CoffeeBeforeArch.github.io

View on GitHub

Spinlocks - Part 5

In the last blog post, we used the passive backoff optimization to reduce the power consumption of our spinlock. However, we many not want our threads to always pause for the same number of iterations.

In this blog post, we’ll look at two spinlocks that use a non-constant form of backoff (exponential and random backoff).

Our Benchmark

We will evaluate our spinlock implementations using Google Benchmark. The structure of the benchmark can be found below:

 // Small Benchmark
 static void bench(benchmark::State &s) {
   // Sweep over a range of threads
   auto num_threads = s.range(0);
 
   // Value we will increment
   std::int64_t val = 0;
 
   // Allocate a vector of threads
   std::vector<std::thread> threads;
   threads.reserve(num_threads);
 
   Spinlock sl;
 
   // Timing loop
   for (auto _ : s) {
     for (auto i = 0u; i < num_threads; i++) {
       threads.emplace_back([&] { inc(sl, val); });
     }
     // Join threads
     for (auto &thread : threads) thread.join();
     threads.clear();
   }
 }
 BENCHMARK(bench)
     ->RangeMultiplier(2)
     ->Range(1, std::thread::hardware_concurrency())
     ->UseRealTime()
     ->Unit(benchmark::kMillisecond);

We’ll be evaluating our benchmark for a power-of-two number of threads (1, 2, 4, and 8 on my machine), where each thread runs a function called inc. This function can be found below:

 // Increment val once each time the lock is acquired
 void inc(Spinlock &s, std::int64_t &val) {
   for (int i = 0; i < 100000; i++) {
     s.lock();
     val++;
     s.unlock();
   }
 }

For 100k iterations, our threads try and lock our spinlock, increment a shared value, then release the lock. This gives us a heavy contention scenario in which to test our spinlock.

A Spinlock with Non-Constant Backoff

It is sometimes advantageous for threads to pause for a non-constant number of iterations. For example, if one of our threads is holding the lock longer than expected, we might want to increase the time between reads of the spinlock state.

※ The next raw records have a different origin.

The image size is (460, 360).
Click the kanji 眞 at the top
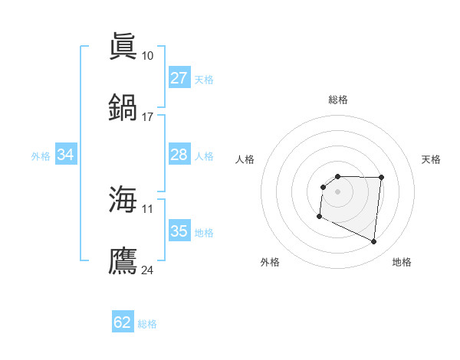click(x=123, y=45)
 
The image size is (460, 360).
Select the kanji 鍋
click(x=123, y=106)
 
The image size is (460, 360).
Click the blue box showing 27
click(x=179, y=78)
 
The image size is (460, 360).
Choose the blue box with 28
click(x=179, y=155)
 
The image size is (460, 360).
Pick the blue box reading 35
click(x=179, y=231)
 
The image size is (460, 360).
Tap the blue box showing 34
click(x=66, y=155)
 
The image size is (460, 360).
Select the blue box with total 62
click(x=123, y=322)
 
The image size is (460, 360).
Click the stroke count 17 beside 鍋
click(x=147, y=117)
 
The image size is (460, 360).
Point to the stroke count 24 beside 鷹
click(x=148, y=270)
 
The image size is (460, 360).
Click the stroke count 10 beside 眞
click(x=147, y=56)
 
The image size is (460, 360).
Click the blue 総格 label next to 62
click(x=147, y=324)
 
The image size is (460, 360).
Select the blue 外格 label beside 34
click(x=41, y=156)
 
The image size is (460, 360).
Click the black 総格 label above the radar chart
click(x=338, y=100)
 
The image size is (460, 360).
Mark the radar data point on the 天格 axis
click(x=381, y=178)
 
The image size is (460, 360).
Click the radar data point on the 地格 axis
click(x=374, y=242)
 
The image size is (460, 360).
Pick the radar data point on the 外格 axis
click(x=319, y=217)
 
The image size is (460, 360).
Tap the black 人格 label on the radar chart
click(x=245, y=159)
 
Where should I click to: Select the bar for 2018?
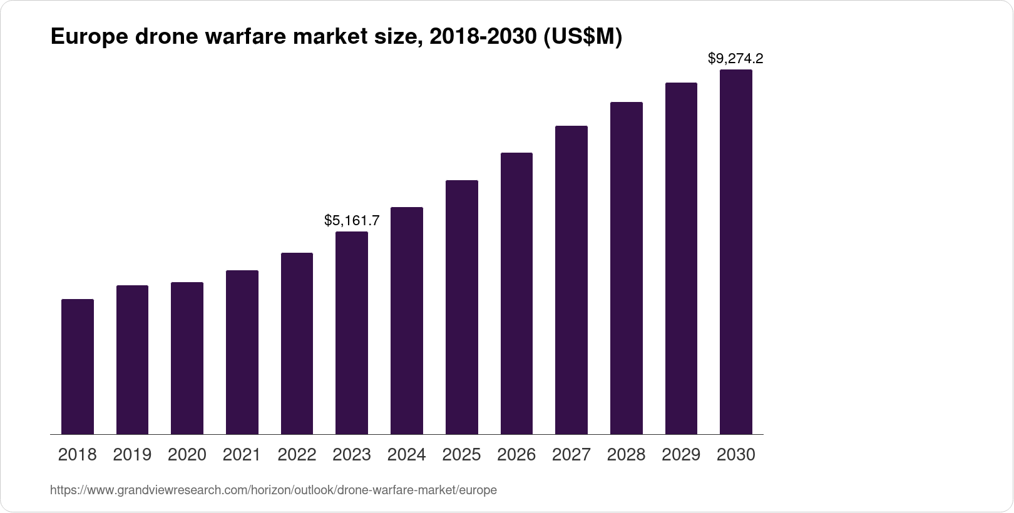(78, 367)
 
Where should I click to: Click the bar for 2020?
(187, 358)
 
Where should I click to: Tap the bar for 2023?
(352, 333)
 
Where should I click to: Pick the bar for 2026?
(516, 293)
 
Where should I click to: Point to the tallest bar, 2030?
(736, 252)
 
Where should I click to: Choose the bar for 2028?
(627, 268)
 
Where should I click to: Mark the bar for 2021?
(242, 352)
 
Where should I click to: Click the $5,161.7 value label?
(352, 220)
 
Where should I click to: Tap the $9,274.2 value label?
(735, 59)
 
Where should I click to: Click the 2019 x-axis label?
(132, 455)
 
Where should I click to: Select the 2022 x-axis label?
(297, 455)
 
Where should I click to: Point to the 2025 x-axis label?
(462, 455)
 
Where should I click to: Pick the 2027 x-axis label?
(571, 455)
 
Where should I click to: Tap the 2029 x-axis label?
(681, 455)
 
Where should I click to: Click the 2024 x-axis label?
(407, 455)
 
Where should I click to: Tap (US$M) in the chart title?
(582, 38)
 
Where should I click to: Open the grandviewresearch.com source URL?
(274, 490)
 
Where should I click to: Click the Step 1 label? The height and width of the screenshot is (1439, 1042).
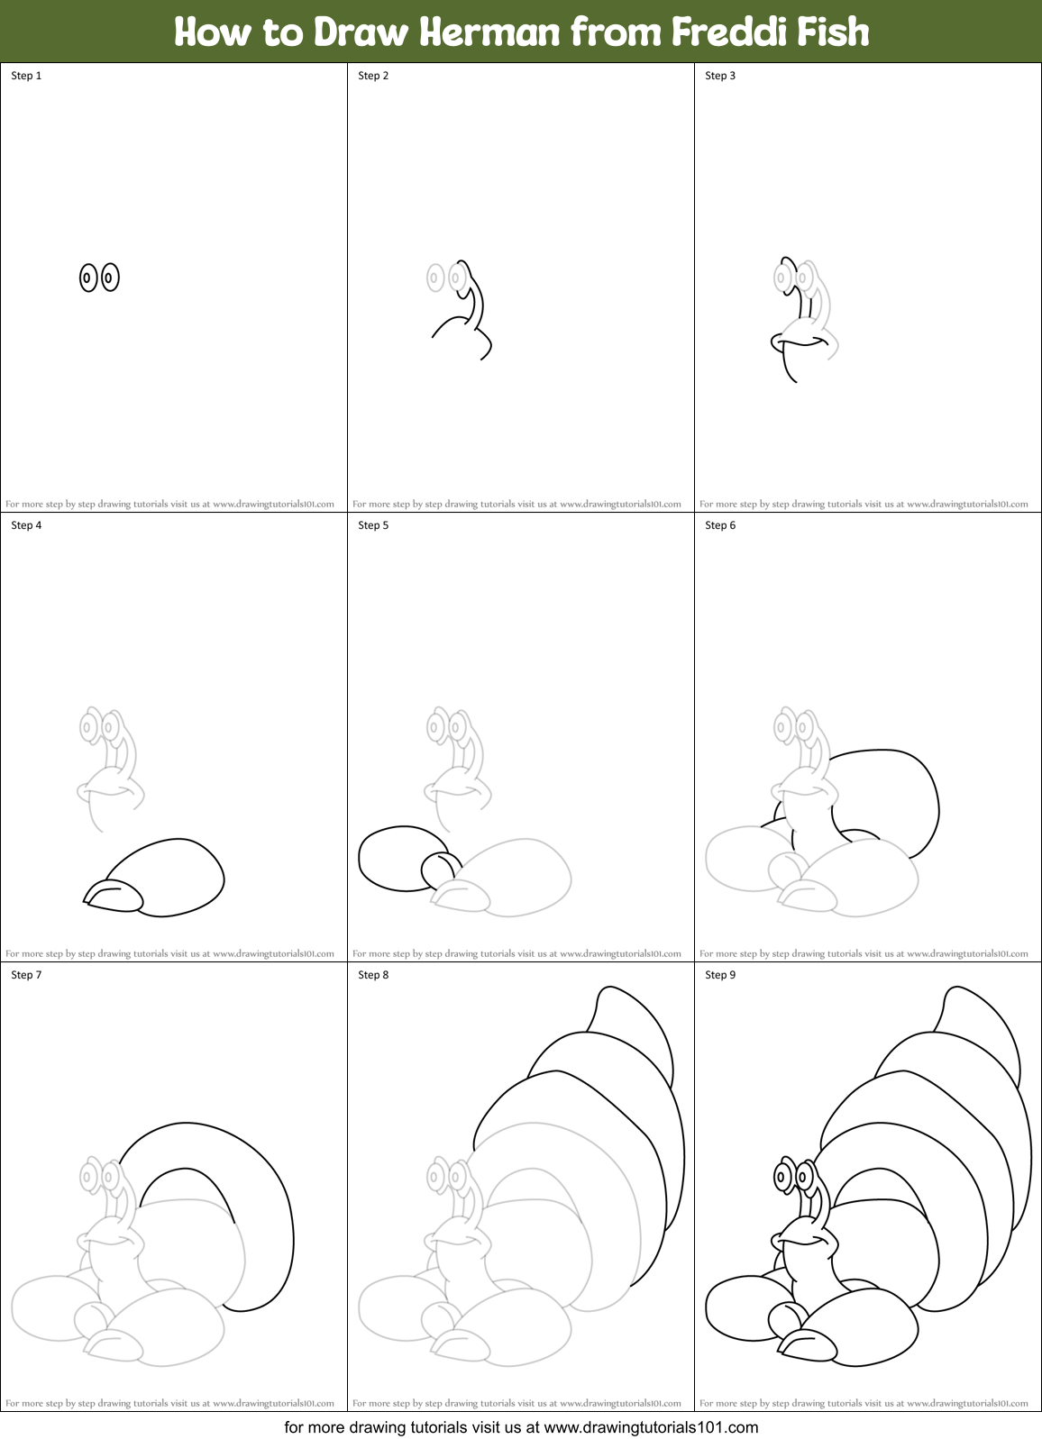click(26, 76)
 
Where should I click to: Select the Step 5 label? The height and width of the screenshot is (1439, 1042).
click(373, 525)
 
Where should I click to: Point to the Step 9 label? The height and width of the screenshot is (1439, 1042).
click(720, 975)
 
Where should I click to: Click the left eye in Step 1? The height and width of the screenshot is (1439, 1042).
click(87, 278)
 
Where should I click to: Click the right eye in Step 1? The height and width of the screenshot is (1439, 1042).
click(109, 278)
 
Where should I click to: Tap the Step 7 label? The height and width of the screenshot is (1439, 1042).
click(26, 975)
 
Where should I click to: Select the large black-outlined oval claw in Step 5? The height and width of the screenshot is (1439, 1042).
click(394, 859)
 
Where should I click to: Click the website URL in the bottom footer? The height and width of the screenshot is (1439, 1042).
click(651, 1427)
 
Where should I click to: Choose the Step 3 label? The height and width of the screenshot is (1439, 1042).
click(720, 76)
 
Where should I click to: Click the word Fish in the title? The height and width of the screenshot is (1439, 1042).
click(833, 32)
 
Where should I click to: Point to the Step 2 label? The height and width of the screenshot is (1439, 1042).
click(373, 76)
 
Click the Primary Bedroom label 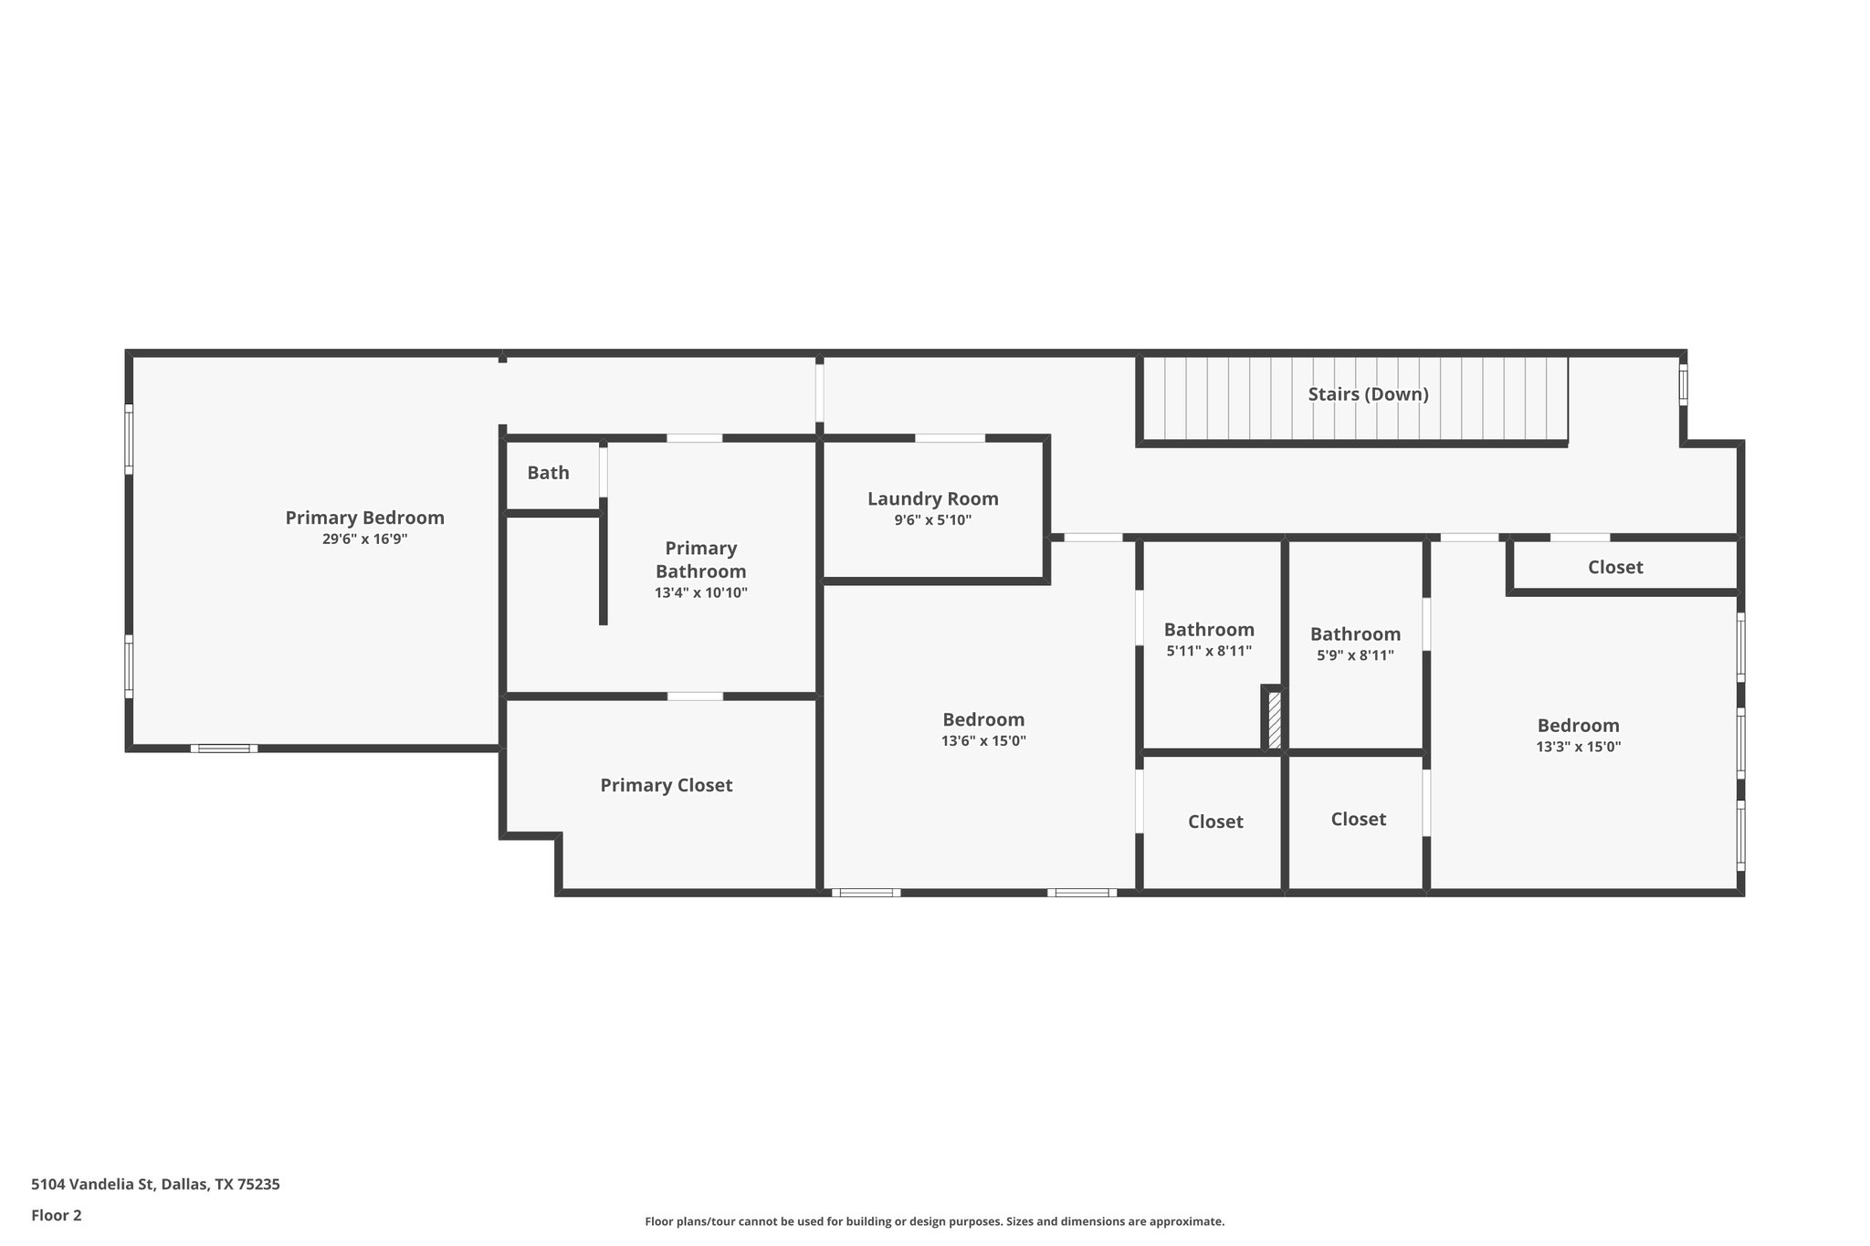(364, 518)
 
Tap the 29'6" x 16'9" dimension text (364, 539)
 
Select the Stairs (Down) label (1368, 394)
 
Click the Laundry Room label (932, 498)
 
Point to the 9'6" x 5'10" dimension (932, 520)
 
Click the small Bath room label (548, 473)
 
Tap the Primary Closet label (666, 785)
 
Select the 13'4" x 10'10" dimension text (700, 592)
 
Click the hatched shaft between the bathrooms (1273, 720)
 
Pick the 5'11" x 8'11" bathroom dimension (1209, 652)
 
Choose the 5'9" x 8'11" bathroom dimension (1355, 655)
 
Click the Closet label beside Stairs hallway (1614, 567)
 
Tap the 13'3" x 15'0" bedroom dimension (1578, 747)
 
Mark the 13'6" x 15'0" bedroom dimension (983, 741)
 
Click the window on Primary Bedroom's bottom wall (224, 749)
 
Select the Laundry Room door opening (950, 438)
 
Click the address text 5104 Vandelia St (155, 1185)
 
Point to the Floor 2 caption (57, 1215)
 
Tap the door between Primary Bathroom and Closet (695, 696)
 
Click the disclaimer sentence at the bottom (934, 1221)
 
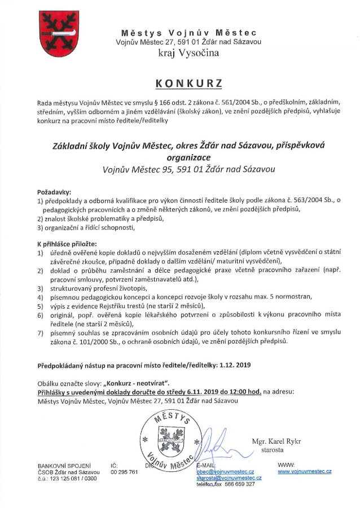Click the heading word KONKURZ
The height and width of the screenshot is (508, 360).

Let’s take a look at two non-constant backoff implementations. In our first implementation, we’ll look at an optimization called exponential backoff where the number of pause iterations increases exponentially the longer we wait for the lock. In the second, we’ll look at a random backoff optimization where the number of pause iterations comes from a random number generator.

Exponential Backoff

The core idea behind exponential backoff is that threads that continuously find that the spinlock is still not available should wait longer between each read of the spinlock state. Here’s how our updated spinlock lock method looks:

  // Locking mechanism
  void lock() {
    // Start backoff at MIN_BACKOFF iterations
    int backoff_iters = MIN_BACKOFF;

    // Keep trying
    while (1) {
      // Try and grab the lock
      if (!locked.exchange(true)) return;

      // Pause for an exponentially increasing number of iterations
      do {
        for (int i = 0; i < backoff_iters; i++) _mm_pause();

        // Get the backoff iterations for next time
        backoff_iters = std::min(backoff_iters << 1, MAX_BACKOFF);

        // Check to see if the lock is free
      } while (locked.load());
    }
  }

We start our backoff iterations (backoff_iters) at some minimum value (MIN_BACKOFF) which should be experimentally determined (I used 4). If a thread fails to get the lock with the atomic exchange, it falls into our spinning locally loop where we pause for backoff_iters number of iterations. We then exponentially increase the number of backoff iterations for the next trip in the loop, read the spinlock state, and either go back to the top of the loop, or try for the lock again.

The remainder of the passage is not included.